— START Source extract —

This gum has lost it’s flavor.

With all the high emotion having faded perhaps its time to look back over the furor concerning the stance taken by many dentists over the plan to allow non-dentists to perform procedures previously reserved for dentists. The argument seemed to be centered over the perceptions of many Natives that they could not obtain adequate dental care in the Bush without this option. Dentists were horrified that the plan would allow persons not professionally prepared to perform the procedure to become what amounted to seat of the pants dentists, arguably creating a second-class dental system for Natives. Natives then claimed that it was the dentists being racist.

What can finally be distilled from this once the facts have been distilled is that the underlying problem is that Bush Natives won’t pay what the market demands to have real dentists come to them and so they are willing to pay less for non-dentists. One cold simply chalk this up to a consumer decision (perhaps an unwise one, but a consumer decision nonetheless) until one remembers that the federal government owes a duty to these same consumers because they are dependent peoples.

Alaska Natives have been demanding and assuming leadership roles in shaping health care policy in Alaska and one can only note with disappointment that while assuming responsibility is probably a good idea, negotiating for inadequate health care is probably a giant step backwards.

— END Source extract —
— START Stored records —

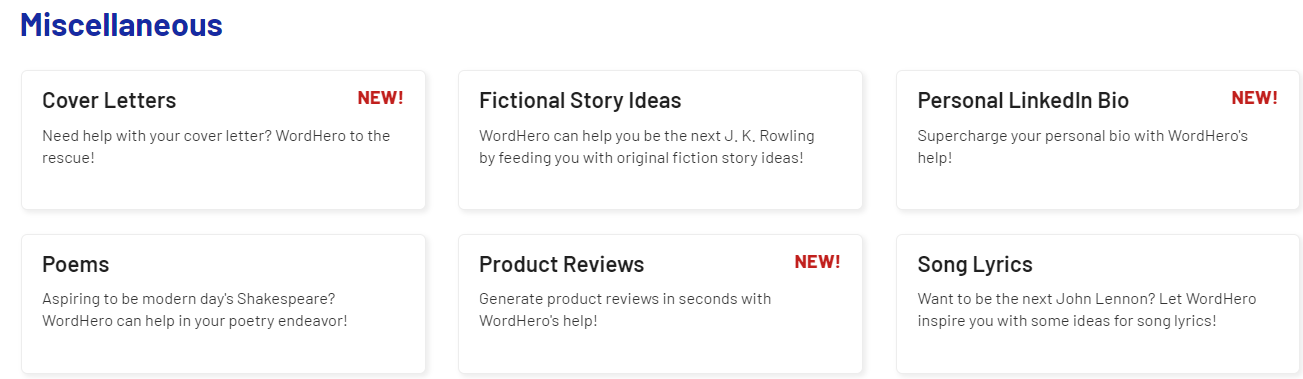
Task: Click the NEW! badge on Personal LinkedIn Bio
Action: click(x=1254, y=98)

— END Stored records —
— START Stored records —

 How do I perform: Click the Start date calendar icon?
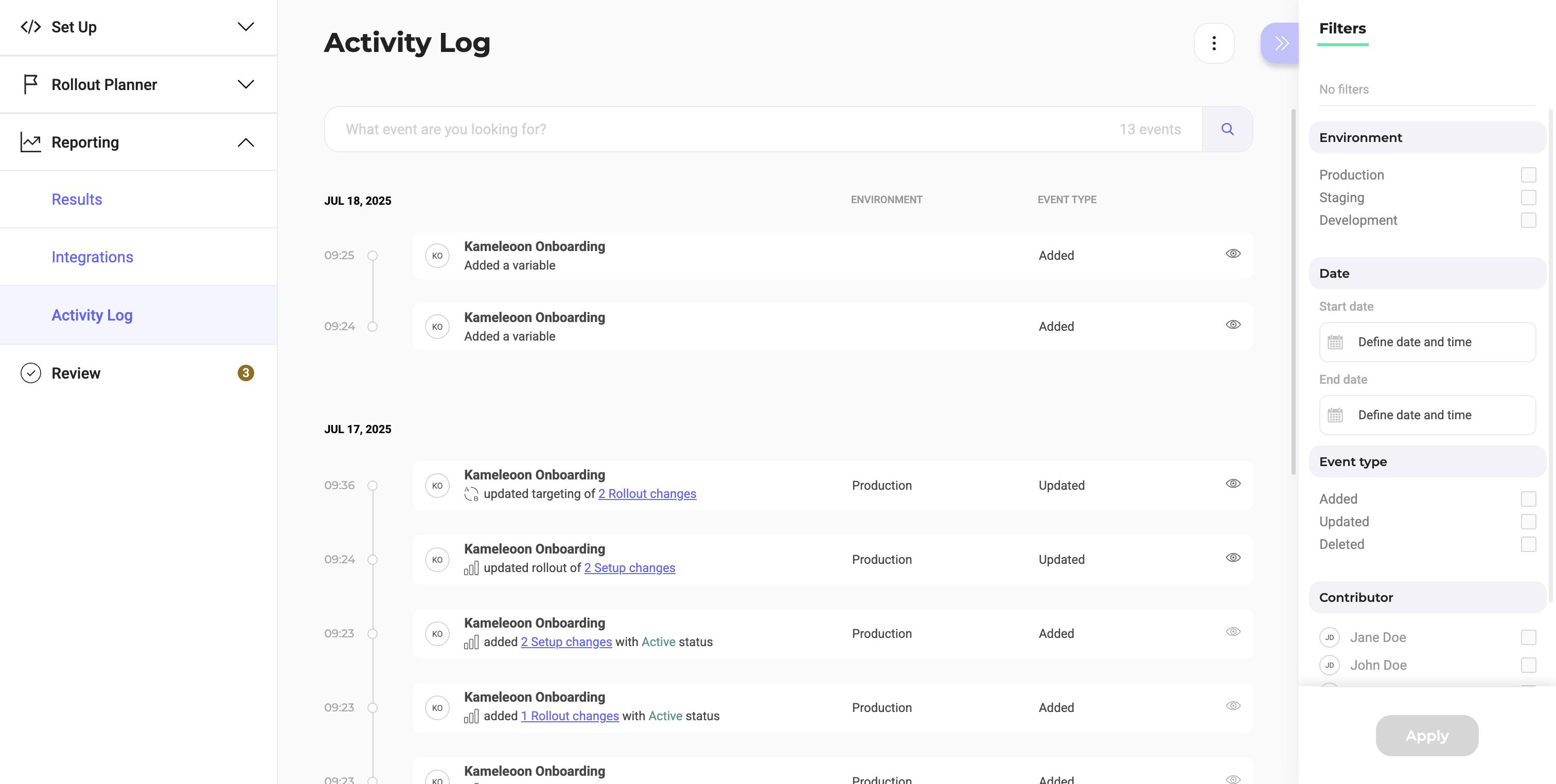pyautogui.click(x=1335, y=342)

— END Stored records —

* _Exercise instructions_: Continue the opinion piece on dental care for Alaska Natives from the point where it stops.

* _Task response_:
More and more Bush residents are now being “treated” by “paraprofessionals”. This is a very real effort to avoid the cost of professional services and we have seen similar moves against lawyers and teachers. Some argue that its only the difference between “models”, like the difference between buying a Porsche or an Escort. The difference is more akin to hiring a home builder who only knows how to use a hammer and is not quite sure what the function of a screwdriver is; that was supposed to be covered in the portion of the training he skipped.

Nor is this like going to see an Advanced Nurse Practitioner or Physician’s Assistant, both positions still being professional and both having clearly defined professional rights and duties as well as mandatory supervision.

What’s frightening (beyond my quite liberal fear that this situation means substandard health care for Natives) is that this model, as it gains momentum, means a lower standard of care for everyone as the number of doctors decreases in response to the lack of financial reward (except of course for the fabulously wealthy.)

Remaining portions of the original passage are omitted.